|Updated: 9/20/2012 2:35 pm
||Published: 9/20/2012 2:35 pm
Family & Children’s Services has partnered with Hillcrest Medical Center and Tulsa Center for Behavioral Health to win a state contract that will increase the number of inpatient psychiatric beds and reshape behavioral crisis services in Tulsa County.
The improvements will expand the continuum of services available locally and is part of an effort by the Oklahoma Department of Mental Health and Substance Services to enhance crisis services statewide. ODMHSAS received funding during the past legislative to support the effort.
Under the terms of the ODMHSAS contract, F&CS will manage a new-concept, outpatient crisis stabilization unit and HMC will open 16 new adult inpatient psychiatric beds. Currently, TCBH, which is operated by ODMHSAS, has capacity to provide inpatient behavioral health care for just 56 patients.
Gail Lapidus, chief executive officer at Family & Children’s Services, said coordination of new and existing psychiatric crisis service components, including TCBH and the F&CS-operated Community Outreach Psychiatric Emergency Services (COPES) telephone and mobile response system, is an innovative approach.
“This plan builds a new point of entry for psychiatric crisis services in Tulsa County,” Lapidus explained. “Best practices will be used to triage individuals and route them to the most appropriate level of care. By enhancing the system, we expect to improve patient experiences and outcomes, save money and reserve the higher-acuity resources for individuals with the most intensive needs.”
HMC currently operates a 14 bed adult behavioral health unit and a 72 bed child and adolescent unit. This partnership will allow HMC to open an additional 16 bed adult unit.
“Hillcrest Medical Center is proud to be a part of this innovative program to increase access to behavioral health services in our community,” said Kay Willis, Chief Nursing Officer. “Our multi-disciplinary team of behavioral health professionals focus on providing patients with compassionate and effective care to allow them to return to their lives, healthy and productive. Through this partnership with Family & Children’s Services, we hope to improve mental health care for our patient, their loved ones and our community.”

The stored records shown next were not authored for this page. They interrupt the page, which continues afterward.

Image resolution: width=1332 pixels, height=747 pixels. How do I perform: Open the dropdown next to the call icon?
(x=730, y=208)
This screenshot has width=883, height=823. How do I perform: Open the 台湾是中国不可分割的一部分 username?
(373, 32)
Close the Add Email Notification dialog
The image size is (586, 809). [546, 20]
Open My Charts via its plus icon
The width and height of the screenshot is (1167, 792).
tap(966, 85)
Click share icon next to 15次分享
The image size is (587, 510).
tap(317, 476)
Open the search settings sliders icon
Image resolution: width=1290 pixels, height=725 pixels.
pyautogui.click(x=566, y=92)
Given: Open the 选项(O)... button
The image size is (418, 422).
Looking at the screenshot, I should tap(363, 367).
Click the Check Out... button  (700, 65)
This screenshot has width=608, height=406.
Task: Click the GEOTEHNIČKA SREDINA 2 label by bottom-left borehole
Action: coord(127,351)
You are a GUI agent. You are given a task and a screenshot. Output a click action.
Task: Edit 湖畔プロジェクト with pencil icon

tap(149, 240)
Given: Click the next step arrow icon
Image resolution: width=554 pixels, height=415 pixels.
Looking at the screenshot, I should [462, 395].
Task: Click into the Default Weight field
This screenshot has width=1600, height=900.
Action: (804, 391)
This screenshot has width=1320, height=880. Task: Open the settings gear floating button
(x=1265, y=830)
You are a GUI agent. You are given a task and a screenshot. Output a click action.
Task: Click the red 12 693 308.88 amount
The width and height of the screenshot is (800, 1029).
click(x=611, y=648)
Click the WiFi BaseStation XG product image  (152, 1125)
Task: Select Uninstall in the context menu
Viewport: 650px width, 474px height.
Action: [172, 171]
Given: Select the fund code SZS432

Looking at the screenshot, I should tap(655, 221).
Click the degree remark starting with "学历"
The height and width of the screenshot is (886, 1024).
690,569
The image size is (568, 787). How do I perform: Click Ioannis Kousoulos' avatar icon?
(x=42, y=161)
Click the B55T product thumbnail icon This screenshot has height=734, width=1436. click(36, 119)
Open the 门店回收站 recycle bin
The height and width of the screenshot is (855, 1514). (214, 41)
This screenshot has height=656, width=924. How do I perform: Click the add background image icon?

Statewide, crisis services have been operating at capacity for several years. Budget cuts and other resource challenges have worsened the situation, and left too few services to address a growing demand. While the additional beds in Tulsa will not solve all problems, it certainly is a good start, according to ODMHSAS Commissioner Terri White.
“I am excited about this opportunity,” said White. “Our goal is to intervene early, and help people avoid the negative consequences that often occur when they are unable to access services. The increased availability of crisis care is a big part of making that happen, and will be a tremendous benefit to not only people in the Tulsa area, but the statewide treatment system as a whole.”
The short supply of inpatient beds has presented increasing challenges for patients, mental health professionals and law enforcement agencies. When Tulsa’s beds fill up, police officers are forced to transfer individuals needing care to hospitals with available capacity. During the first seven months of 2012, Tulsa Police Department officers conducted 194 trips to hospitals as far away as Fort Supply, in far northwest Oklahoma.
The additional beds and the new outpatient facility are designed to work in tandem. Contract partners believe many individuals currently being treated in inpatient settings could be effectively cared for in the new stabilization unit and through counseling and other services in an outpatient setting.
Tulsa Police Department Major Tracie Lewis agrees and believes the system improvements will have a positive impact on patients, her department and the community as a whole.
“We come into contact with so many people who don’t need ‘hospitalization,’ they just need some stabilization. Officers have nowhere to take people for that, so they end up in a hospital bed. This outpatient crisis unit is perfect for those individuals. It and the increased number of beds will cut down on the number of transports officers make out of the area,” said Lewis.